While it’s important to behold the film’s stunning 3-D animation and use of the latest breakthroughs in visual effects technology, many of the creative team members also believe that it’s the precise tone of the picture and the scope of its many worlds that sets it apart from anything else they’ve worked on in their careers.

“In animation, it’s easy to rely on things that we’ve done in the past, and characters and situations that we know,” says animation director Gabe Hordos, who also worked on Toothless in the studio’s Oscar-nominated How to Train Your Dragon. “It was wonderful to invent these worlds from scratch in Guardians. The tone of the movie is very sophisticated, which allowed us to have a superior level of acting.
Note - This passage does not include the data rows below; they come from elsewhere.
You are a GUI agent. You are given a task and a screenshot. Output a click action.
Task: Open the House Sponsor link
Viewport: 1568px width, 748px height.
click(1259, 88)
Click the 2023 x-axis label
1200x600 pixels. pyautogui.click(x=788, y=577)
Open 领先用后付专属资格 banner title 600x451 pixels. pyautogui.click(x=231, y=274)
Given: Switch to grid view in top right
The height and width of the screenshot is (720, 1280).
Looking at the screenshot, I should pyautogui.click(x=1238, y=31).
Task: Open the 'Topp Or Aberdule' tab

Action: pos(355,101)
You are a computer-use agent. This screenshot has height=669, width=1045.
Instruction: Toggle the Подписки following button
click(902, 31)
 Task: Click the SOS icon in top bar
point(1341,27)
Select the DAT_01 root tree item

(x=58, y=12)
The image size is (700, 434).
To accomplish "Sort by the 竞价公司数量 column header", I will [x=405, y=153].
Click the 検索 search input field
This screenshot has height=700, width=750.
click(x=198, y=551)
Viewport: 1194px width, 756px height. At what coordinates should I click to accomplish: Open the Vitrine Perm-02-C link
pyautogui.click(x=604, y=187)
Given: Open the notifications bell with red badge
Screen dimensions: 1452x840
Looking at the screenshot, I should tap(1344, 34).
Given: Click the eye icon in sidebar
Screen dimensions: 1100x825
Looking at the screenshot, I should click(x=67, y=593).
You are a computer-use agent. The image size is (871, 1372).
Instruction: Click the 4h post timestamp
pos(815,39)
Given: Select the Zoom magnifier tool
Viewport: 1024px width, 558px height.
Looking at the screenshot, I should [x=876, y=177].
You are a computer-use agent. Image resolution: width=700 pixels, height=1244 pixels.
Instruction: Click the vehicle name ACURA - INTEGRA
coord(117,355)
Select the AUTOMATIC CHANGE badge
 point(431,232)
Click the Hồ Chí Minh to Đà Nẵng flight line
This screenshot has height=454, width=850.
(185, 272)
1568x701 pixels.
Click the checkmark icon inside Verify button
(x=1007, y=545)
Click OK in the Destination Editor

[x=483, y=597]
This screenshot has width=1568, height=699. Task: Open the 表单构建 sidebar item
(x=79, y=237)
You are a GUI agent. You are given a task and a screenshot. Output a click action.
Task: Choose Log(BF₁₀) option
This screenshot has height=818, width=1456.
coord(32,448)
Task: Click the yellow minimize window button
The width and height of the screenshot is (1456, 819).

Our film only works in the end—after all the animation, the effects, the music, the lighting have been added—because of the real emotions and the fact that we stayed true to the core of each and every one of the characters.”

Rise of the Guardians
Rise of the Guardians

After working for almost three years on the project, Ramsey says it’s been hugely rewarding to see the results of the team’s hard work finally reaching the big screen and getting very positive word of mouth weeks before it opens.

“One of our biggest goals was to present new versions of these characters that presented them differently, while holding on to the core feelings that you had as a kid when you believed in them. I really feel that we were able to achieve that, knock on wood!”

This article is an edited excerpt from the new Insight Editions hardcover book The Art of Rise of the Guardians ($39.95).

Rise of the Guardians
Rise of the Guardians

DreamWorks Animation’s Rise of the Guardians opens in theaters on November 21.